== Segment start ==

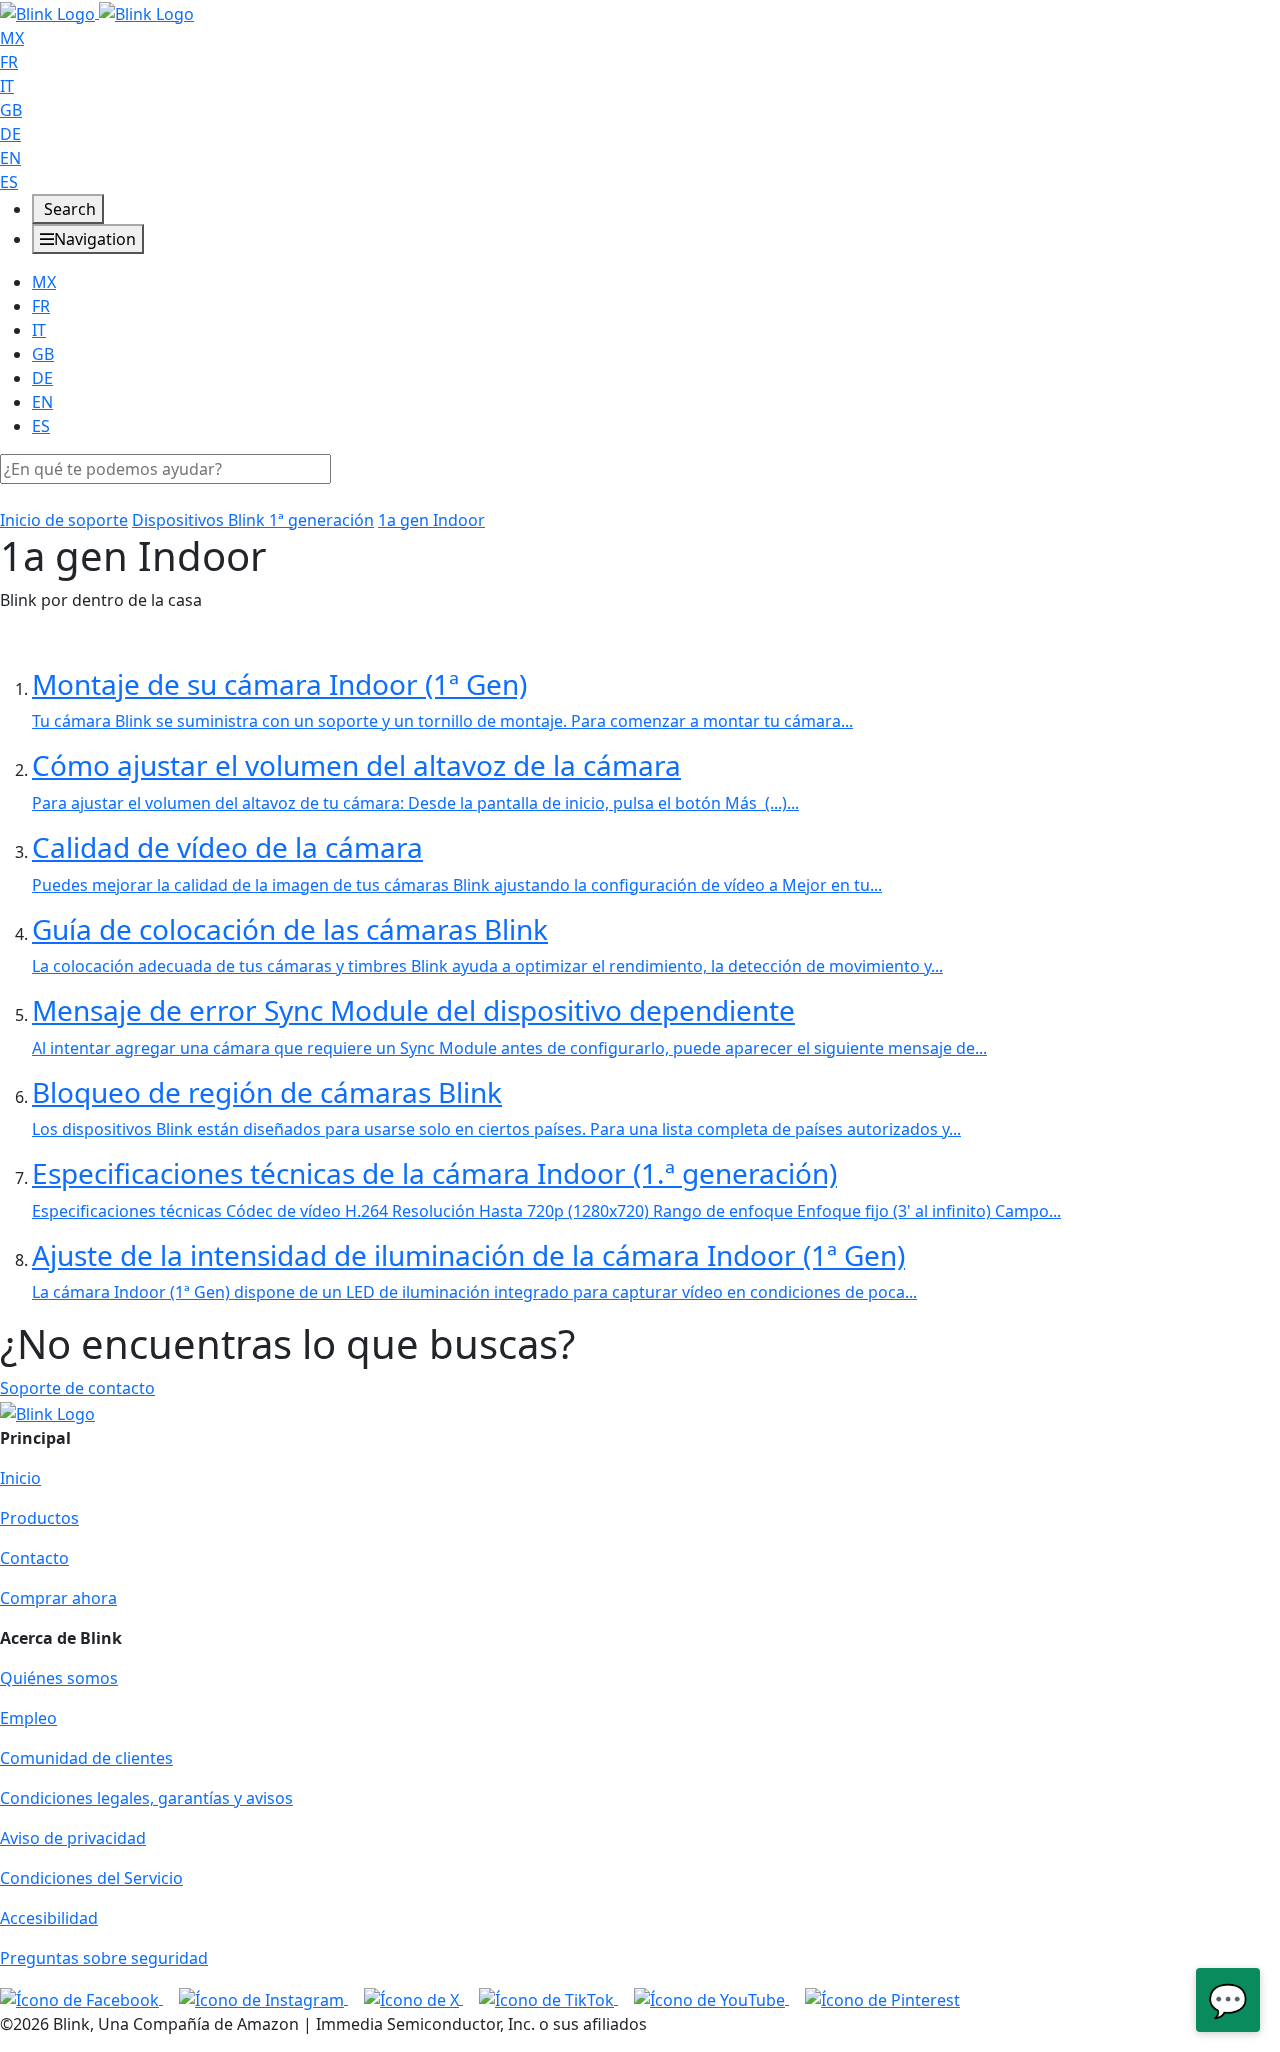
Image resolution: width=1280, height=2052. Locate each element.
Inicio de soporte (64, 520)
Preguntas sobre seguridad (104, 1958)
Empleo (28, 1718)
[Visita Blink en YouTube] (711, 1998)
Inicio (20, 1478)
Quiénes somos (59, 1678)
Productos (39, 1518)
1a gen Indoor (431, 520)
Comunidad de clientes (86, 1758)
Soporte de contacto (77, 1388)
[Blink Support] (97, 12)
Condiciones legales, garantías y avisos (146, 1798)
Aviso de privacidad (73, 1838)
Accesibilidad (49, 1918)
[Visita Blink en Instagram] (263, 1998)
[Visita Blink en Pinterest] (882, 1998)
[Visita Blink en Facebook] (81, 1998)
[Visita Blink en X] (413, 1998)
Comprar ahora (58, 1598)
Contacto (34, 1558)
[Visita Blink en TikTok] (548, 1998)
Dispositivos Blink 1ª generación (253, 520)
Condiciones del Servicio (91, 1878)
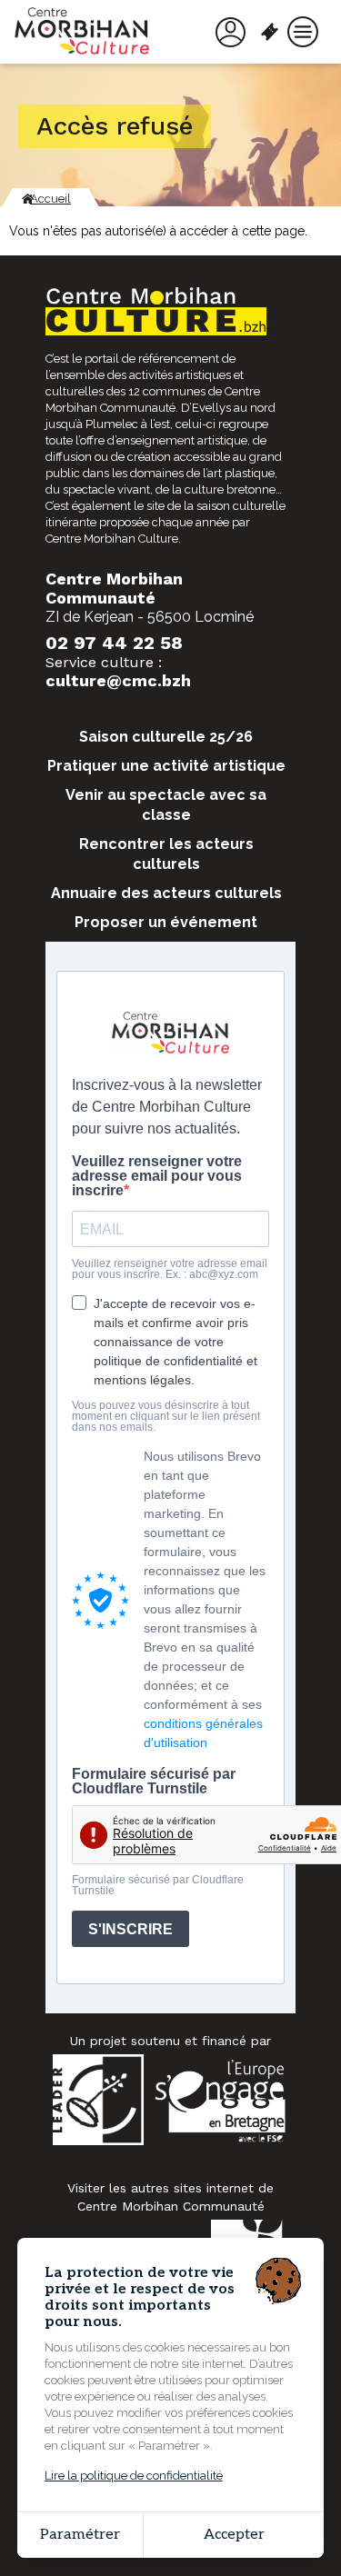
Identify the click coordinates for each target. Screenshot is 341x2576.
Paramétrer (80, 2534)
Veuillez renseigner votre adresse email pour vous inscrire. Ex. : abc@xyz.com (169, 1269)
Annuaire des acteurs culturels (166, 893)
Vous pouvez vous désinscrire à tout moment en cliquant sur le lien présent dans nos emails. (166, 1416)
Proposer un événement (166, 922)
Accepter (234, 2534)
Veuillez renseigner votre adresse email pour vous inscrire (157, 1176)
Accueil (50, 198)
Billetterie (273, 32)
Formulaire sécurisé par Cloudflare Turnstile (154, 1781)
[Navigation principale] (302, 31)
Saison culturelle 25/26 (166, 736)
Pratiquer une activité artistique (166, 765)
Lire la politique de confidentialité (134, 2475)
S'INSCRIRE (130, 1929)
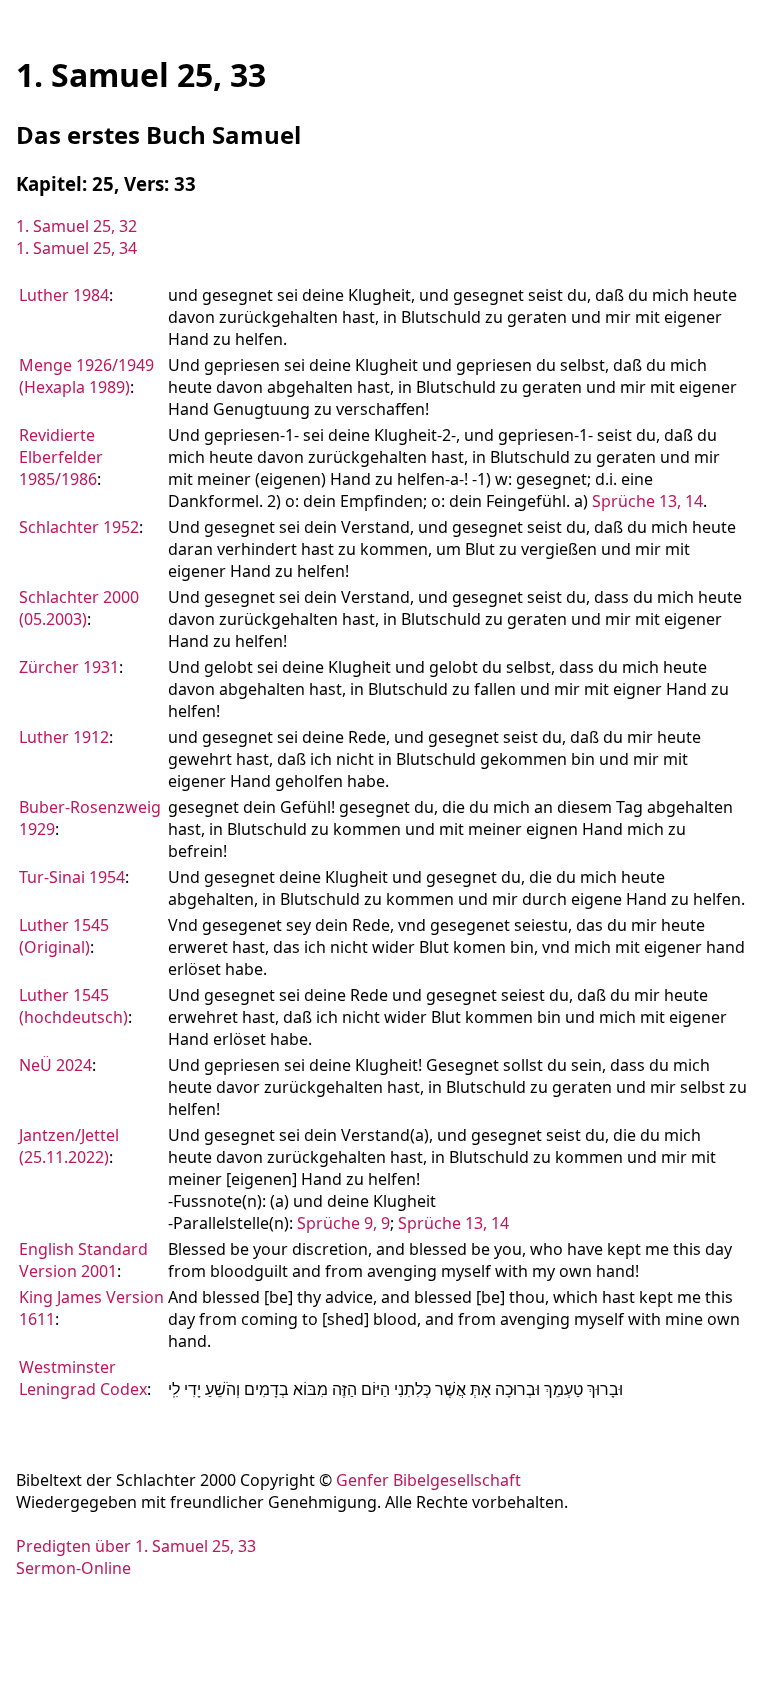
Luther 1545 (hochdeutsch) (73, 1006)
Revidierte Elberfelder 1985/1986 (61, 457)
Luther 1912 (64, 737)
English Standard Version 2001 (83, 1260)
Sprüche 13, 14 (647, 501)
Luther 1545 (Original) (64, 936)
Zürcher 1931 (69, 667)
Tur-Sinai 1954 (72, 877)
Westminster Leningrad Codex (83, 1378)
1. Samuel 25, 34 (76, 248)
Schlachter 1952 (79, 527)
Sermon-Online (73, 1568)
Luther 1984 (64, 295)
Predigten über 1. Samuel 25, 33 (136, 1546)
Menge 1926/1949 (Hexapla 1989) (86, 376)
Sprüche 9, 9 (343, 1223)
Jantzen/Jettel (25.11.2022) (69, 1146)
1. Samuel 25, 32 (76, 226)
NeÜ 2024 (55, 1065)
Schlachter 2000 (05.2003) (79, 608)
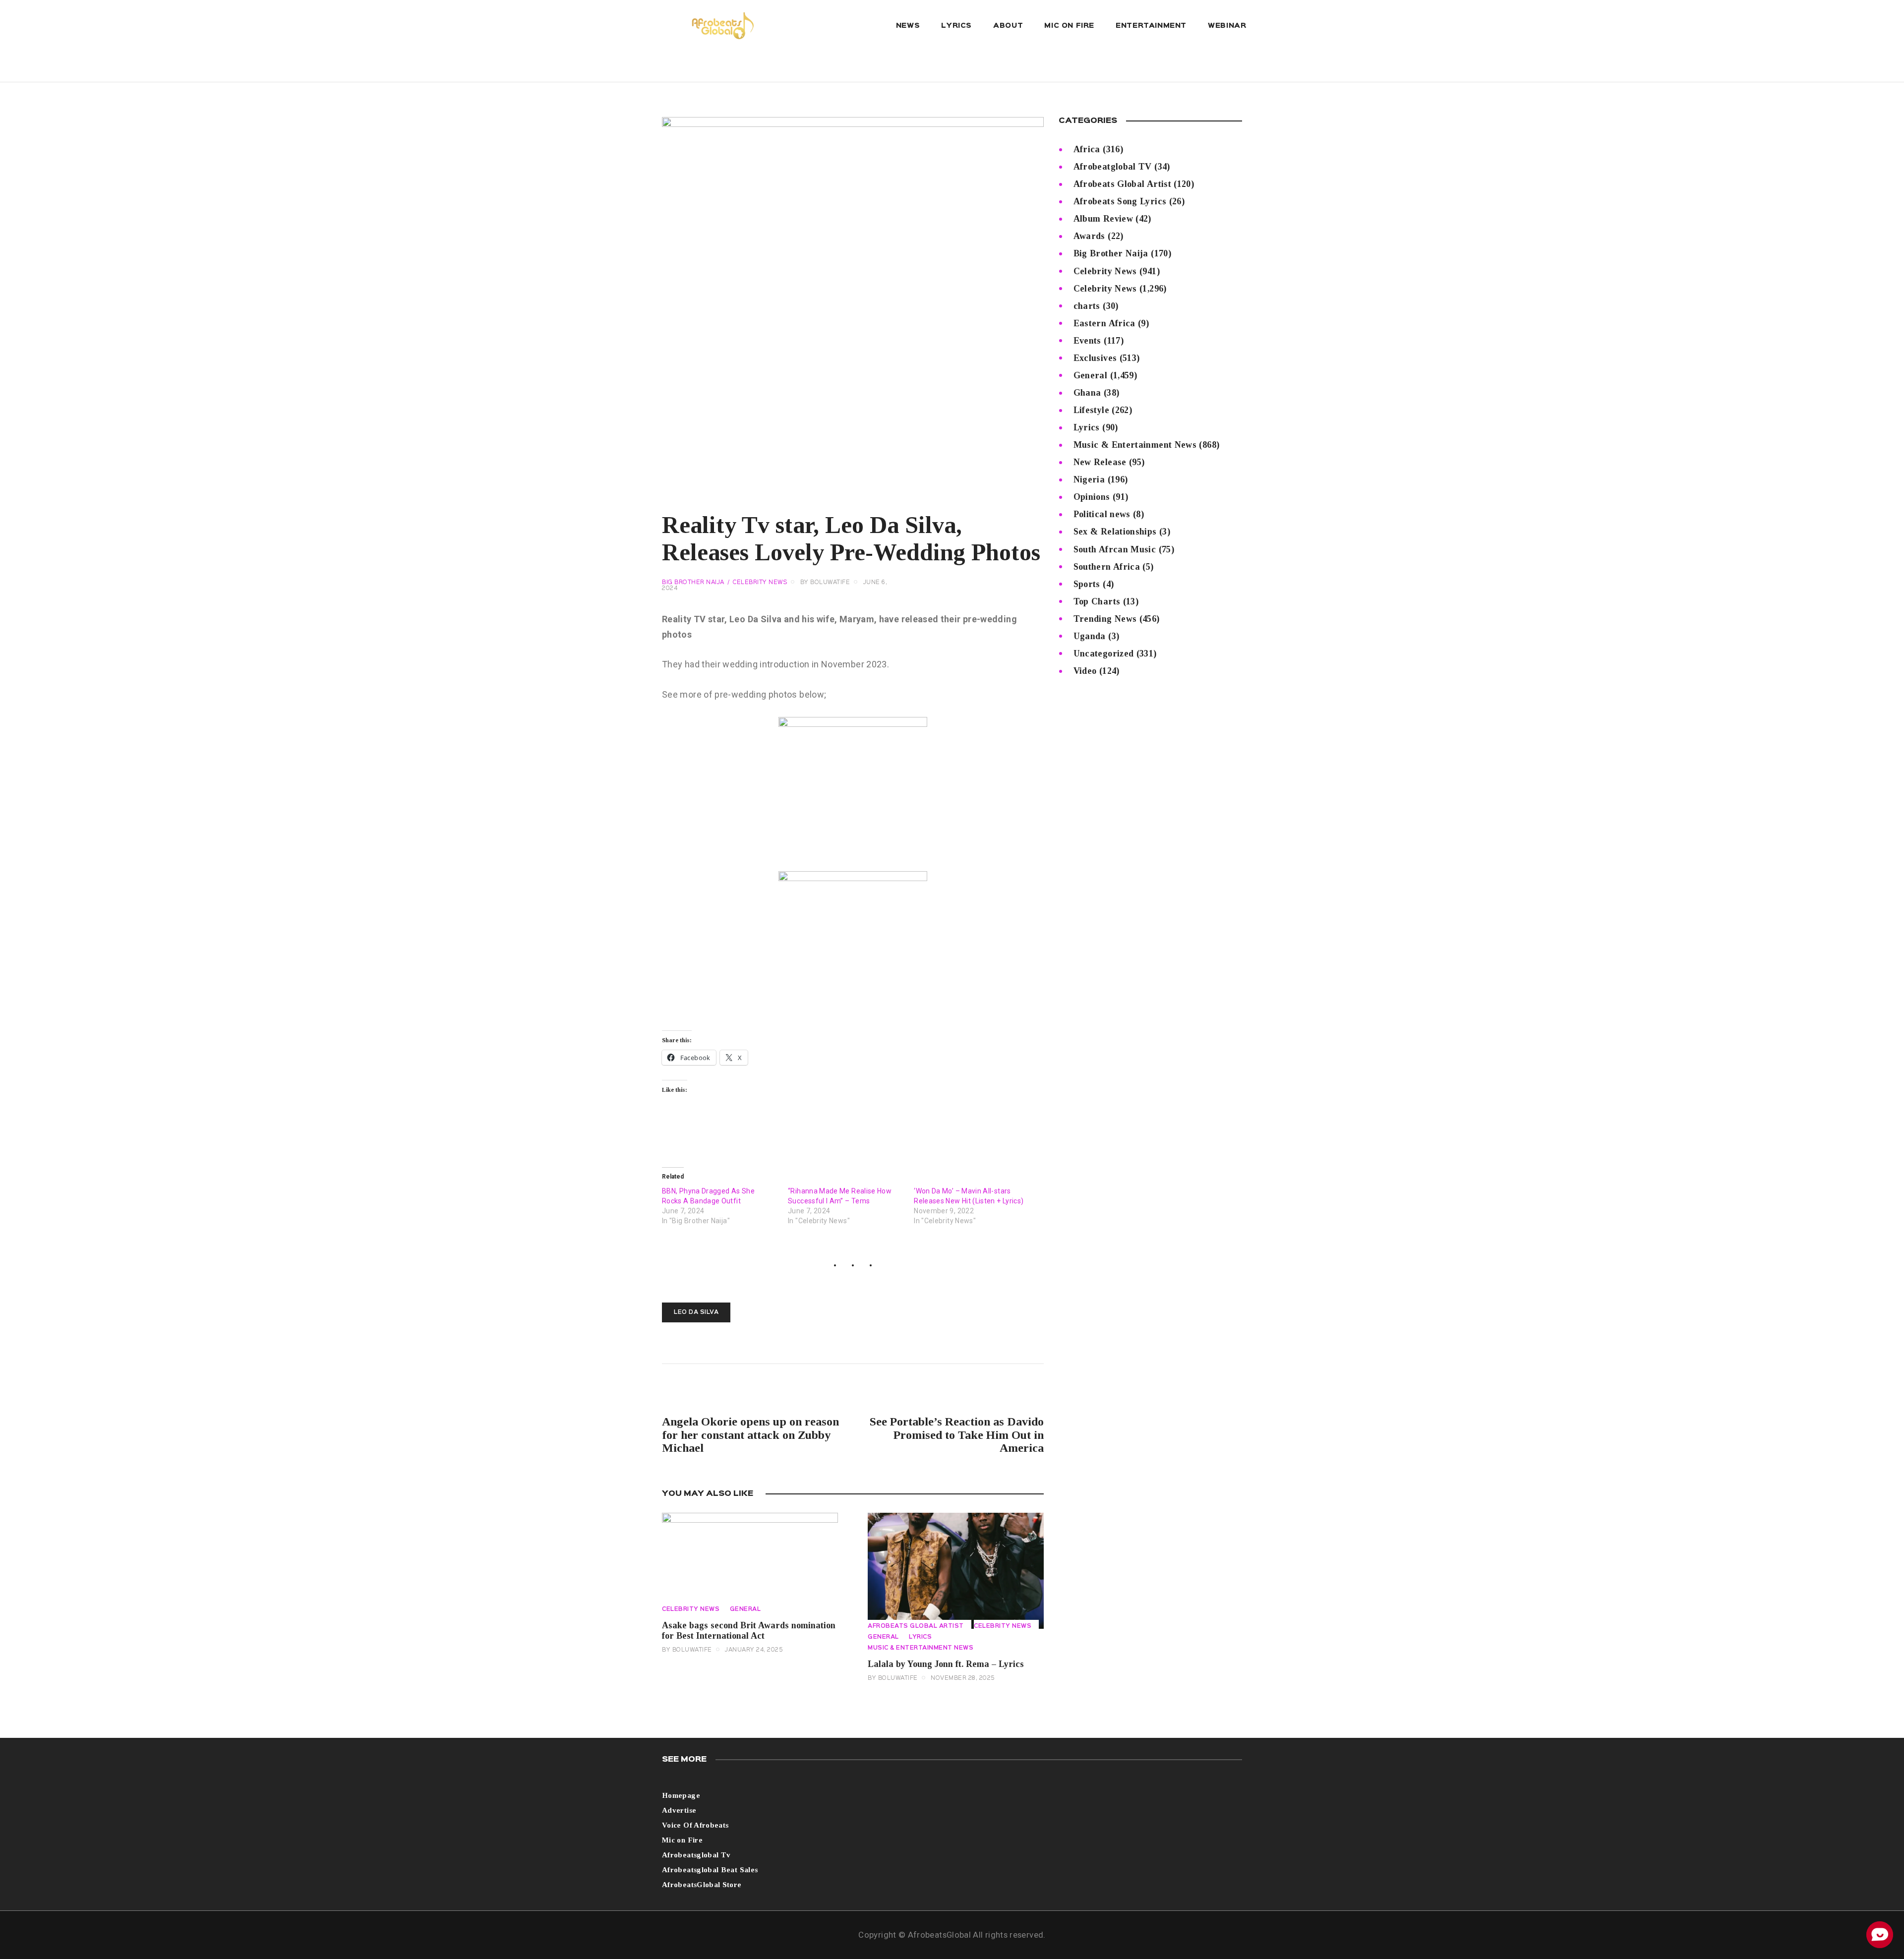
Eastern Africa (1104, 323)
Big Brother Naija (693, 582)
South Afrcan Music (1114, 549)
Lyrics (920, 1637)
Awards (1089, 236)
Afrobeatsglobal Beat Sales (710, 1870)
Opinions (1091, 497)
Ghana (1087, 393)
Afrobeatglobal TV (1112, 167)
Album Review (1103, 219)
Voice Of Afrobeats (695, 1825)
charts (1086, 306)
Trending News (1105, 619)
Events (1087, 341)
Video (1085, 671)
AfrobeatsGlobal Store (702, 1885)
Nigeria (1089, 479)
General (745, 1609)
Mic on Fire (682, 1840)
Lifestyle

== Segment end ==

■ **Task statement**:
Of the lines in the listing above, count those containing the word "Veuillez", and state the count alone.

■ **Result of this task**:
2